Hirschgeweih gegen Alterung
Die unabhängigen russischen Exilmedien veröffentlichten einen Bericht zum 70. Geburtstag des Präsidenten Projekt Untersuchungen zeigen, dass Putin auf Reisen stets von einem Team aus fünf Spezialisten begleitet wird. Dies geht aus Verträgen über Hotelaufnahmen hervor. Die investigativen Journalisten von Projekt fand auch heraus, dass Putin an alternativen Heilmethoden interessiert ist. Dazu gehören regelmäßige Kuren im Altai, bei denen er Bäder mit Extrakten aus Maral-Hirschgeweihen nimmt. Diese sollen das Herz und das Immunsystem stärken und eine verjüngende Wirkung haben. Die Gewinnung des Extrakts gilt als äußerst grausam: Die Tiere werden so gefesselt, dass sie hilflos baumeln, und die noch jungen, gut durchbluteten und daher äußerst schmerzempfindlichen Geweihe werden mit einer Säge abgeschnitten.
Putin selbst bestätigte gegenüber Journalisten, dass er mit dem chinesischen Präsidenten Xi über die Frage der Lebensverlängerung gesprochen habe. „Medizin wird den Zeitraum des aktiven Alterns deutlich verlängern“, sagte der Präsident auf einer Pressekonferenz.
Zwischen Erwartungen und Realität: eine deutlich höhere Lebenserwartung
Solche Aussagen passen zu Putins offizieller Politik. Im Jahr 2024 erklärte er „aktive Langlebigkeit und Erhöhung der Lebenserwartung“ zum Ziel der Zentralregierung. Allerdings sind die praktischen Ziele deutlich bescheidener: Bis 2030 soll die durchschnittliche Lebenserwartung von derzeit 73 Jahren (Männer 68, Frauen 78) auf 78 Jahre steigen. Zum Vergleich: In der EU liegt das Durchschnittsalter bei 81,7 Jahren.

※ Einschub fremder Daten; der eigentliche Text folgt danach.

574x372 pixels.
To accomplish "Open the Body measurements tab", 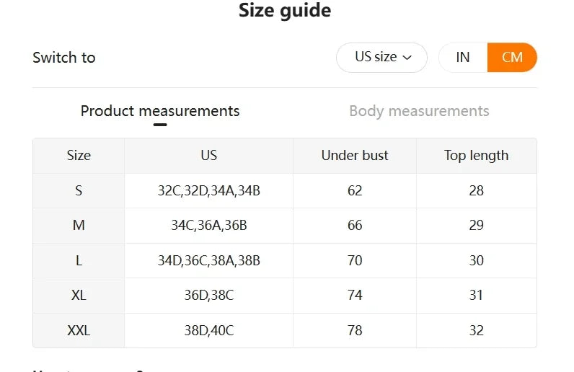I will (419, 111).
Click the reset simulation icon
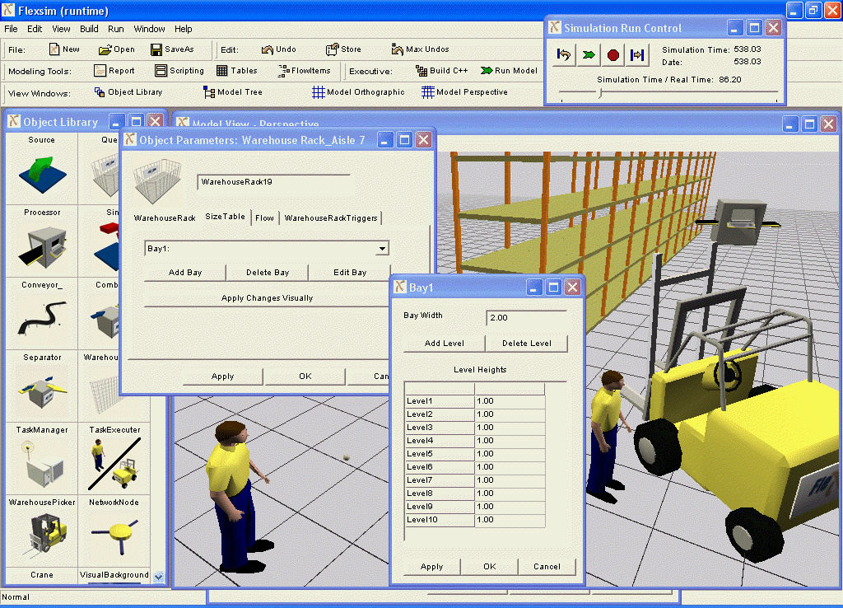Viewport: 843px width, 608px height. (564, 55)
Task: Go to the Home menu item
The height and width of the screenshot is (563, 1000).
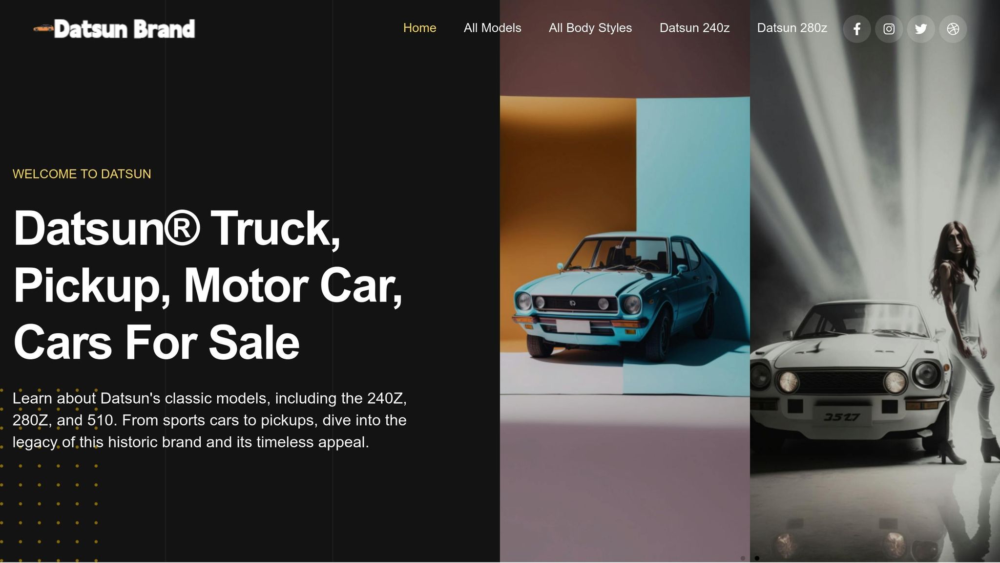Action: 420,28
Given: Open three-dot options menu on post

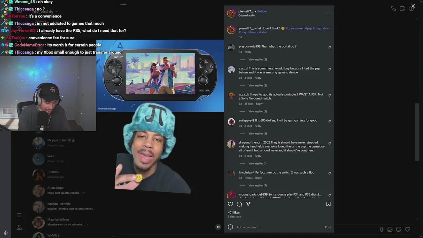Looking at the screenshot, I should point(328,13).
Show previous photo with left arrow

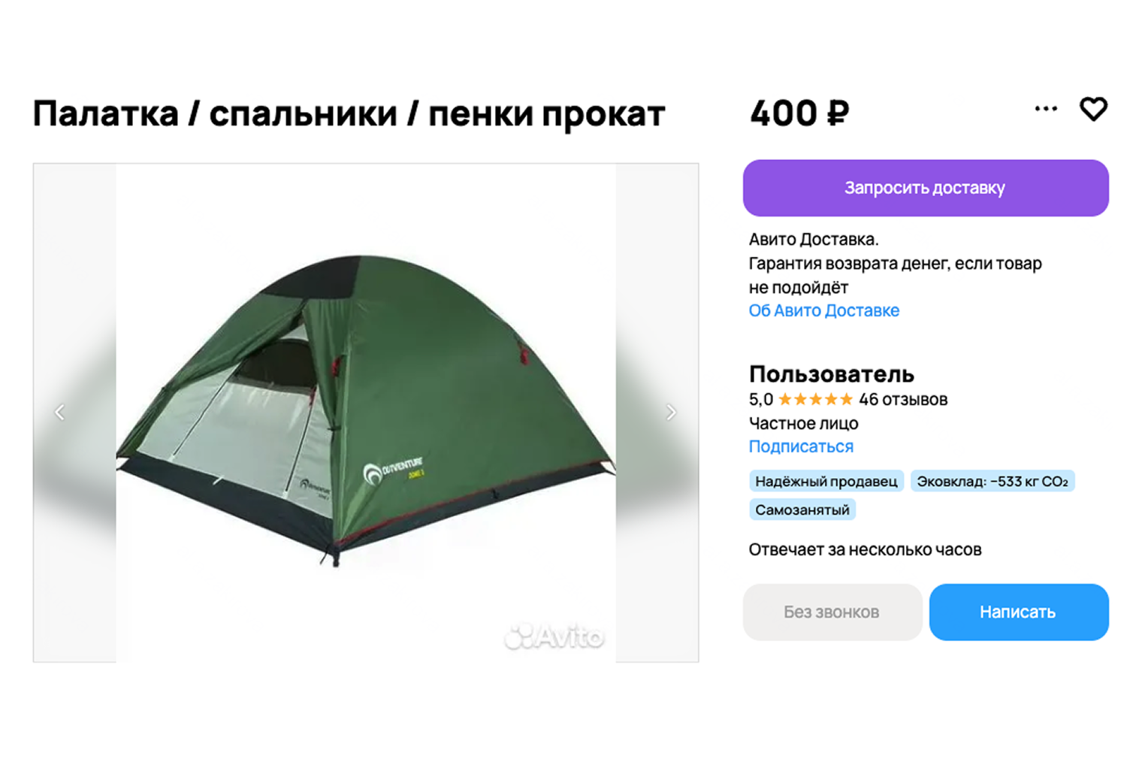coord(59,413)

Hauptverantwortung für die Genforschung
Einer der wichtigsten Akteure ist Putins enger Vertrauter Michail Kowaltschuk, Physiker und Leiter wichtiger Forschungsinstitute, in denen unter anderem an der Organproduktion aus Stammzellen gearbeitet wird. Eine zentrale Rolle spielt auch Putins älteste Tochter, die Endokrinologin Maria Vorontsova. Sie bekleidet Führungspositionen an der Moskauer Lomonossow-Universität, arbeitet am Nationalen Medizinischen Zentrum für Endokrinologie und ist außerdem in mehreren Biotech-Unternehmen aktiv. Als Mitinhaberin der Firma „Nomeko“ sitzt sie im Aufsichtsrat eines Unternehmens, das Großprojekte in der Biotechnologie und Nuklearmedizin verfolgt. Woronzowa gilt als inoffizielle Kuratorin einer milliardenschweren staatlichen Genetik-Initiative, deren offizieller Leiter Kowaltschuk ist. Im Jahr 2025 erhielt sie vom Russischen Wissenschaftsfonds ein Stipendium in Höhe von 30 Millionen Rubel für die Erforschung der Zellerneuerung. Bereits 2017 hatte Putin die Genforschung zur obersten Priorität erklärt – mit dem Hinweis, dass die Genetik eine ebenso revolutionäre Rolle spielen könne wie einst die „Atombombe“.
Putins Gesundheit als politisches Projekt
Mythos der Unsterblichkeit
Die Jagd nach dem Jungbrunnen geht jedenfalls weiter: Erst Anfang September überreichten Wissenschaftler der Sirius-Universität im südrussischen Sotschi Putin persönlich eine neue Erdbeersorte mit besonders hohem Antioxidantiengehalt. Der leitende Wissenschaftler nannte es die „Verjüngungsbeere“.